INSTRUCTIONS FOR THE TASK:
Print the line containing "Task: Click the Previous navigation link" and all lines after it, unchanged, through the end of the data. Leave the pictures out.
^^^^^^^^^^^^^^^^
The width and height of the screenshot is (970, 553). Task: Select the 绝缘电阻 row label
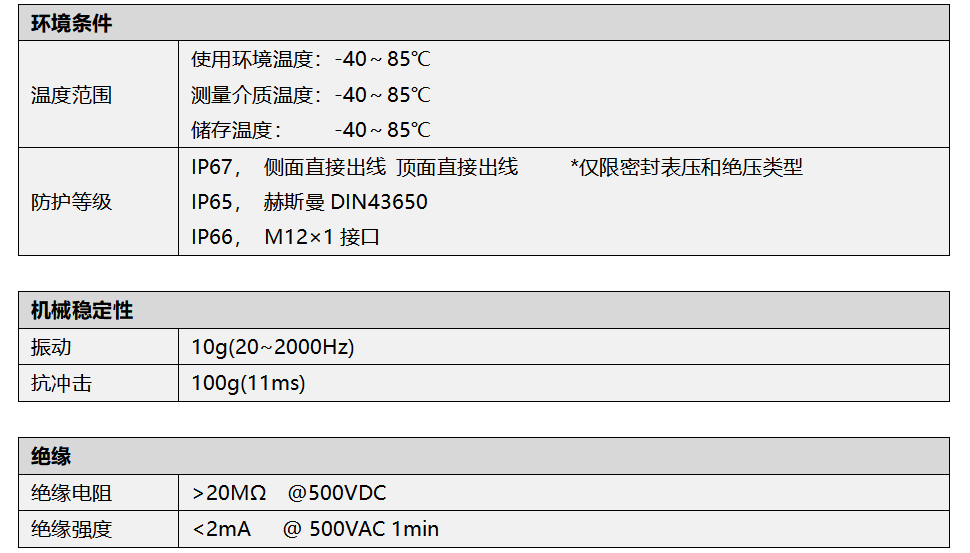[x=71, y=493]
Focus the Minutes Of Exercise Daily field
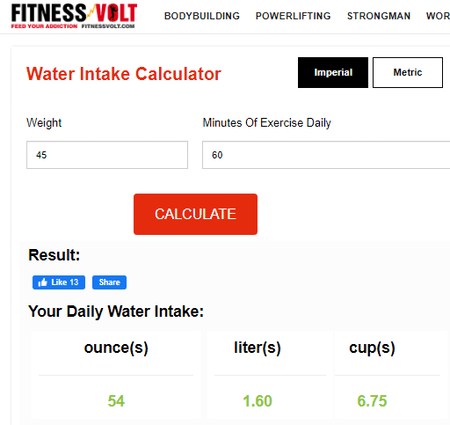 (x=326, y=155)
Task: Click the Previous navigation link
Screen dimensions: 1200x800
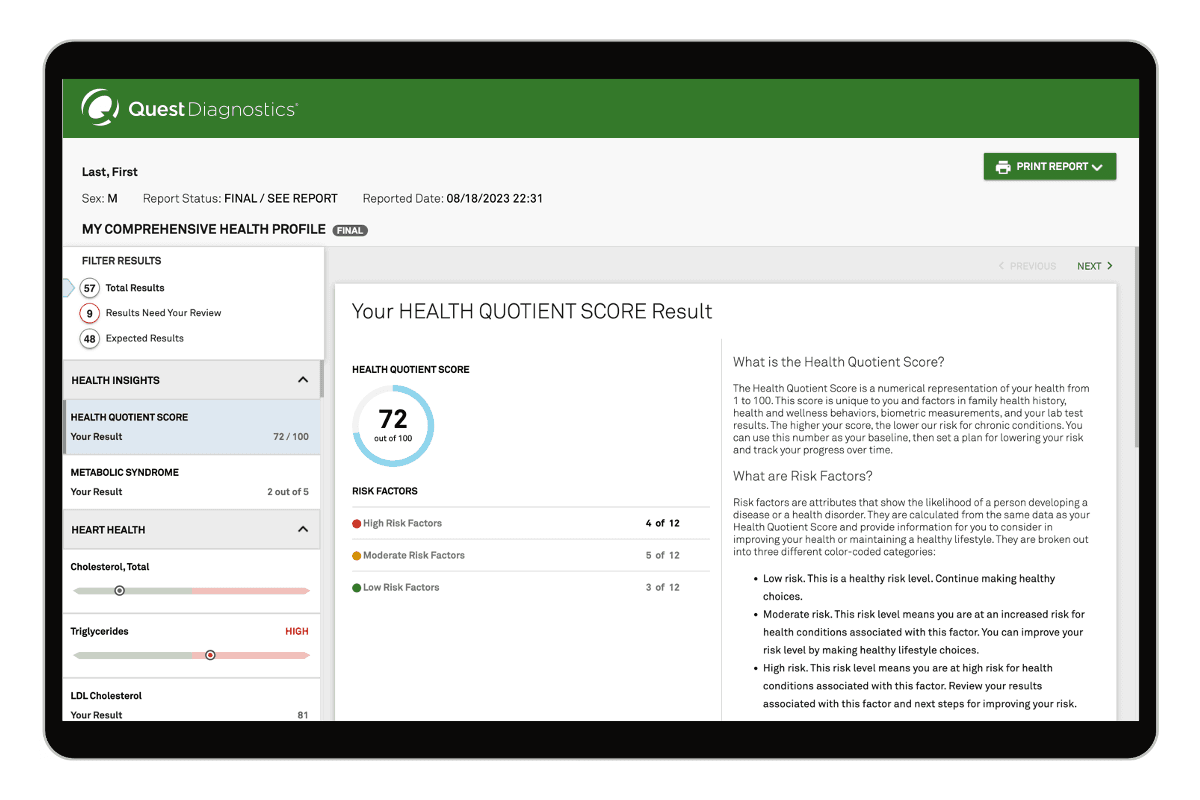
^^^^^^^^^^^^^^^^
FINISHED TASK:
Task: Click the Previous navigation link
Screen dimensions: 1200x800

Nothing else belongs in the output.